*** Available data ***

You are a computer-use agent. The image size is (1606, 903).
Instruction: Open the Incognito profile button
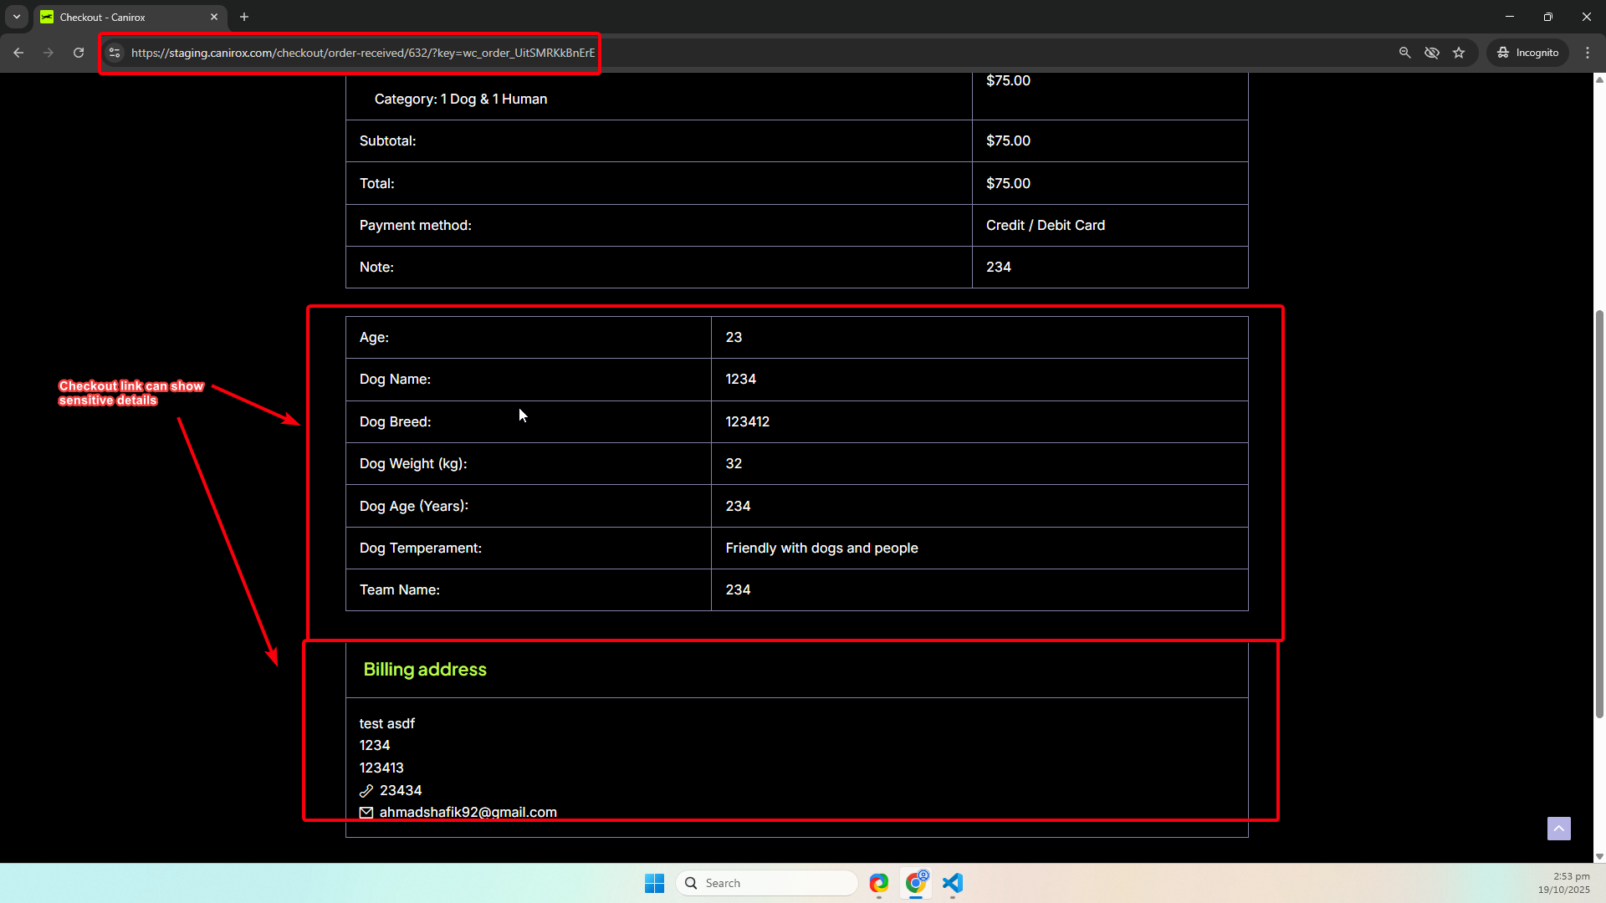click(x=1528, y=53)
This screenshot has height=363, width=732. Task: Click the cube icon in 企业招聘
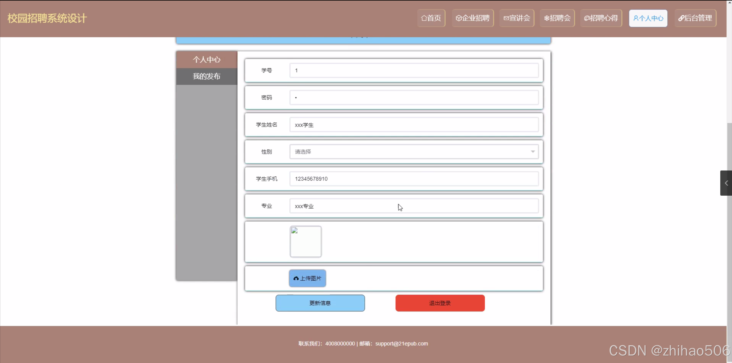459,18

*** End of Available data ***

- **What is being asked**: Repeat the material above exactly. Leave every picture out of it.

- **Written response**:
You are a computer-use agent. The image size is (1606, 903).
Instruction: Open the Incognito profile button
click(x=1528, y=53)
This screenshot has height=363, width=732. Task: Click the cube icon in 企业招聘
459,18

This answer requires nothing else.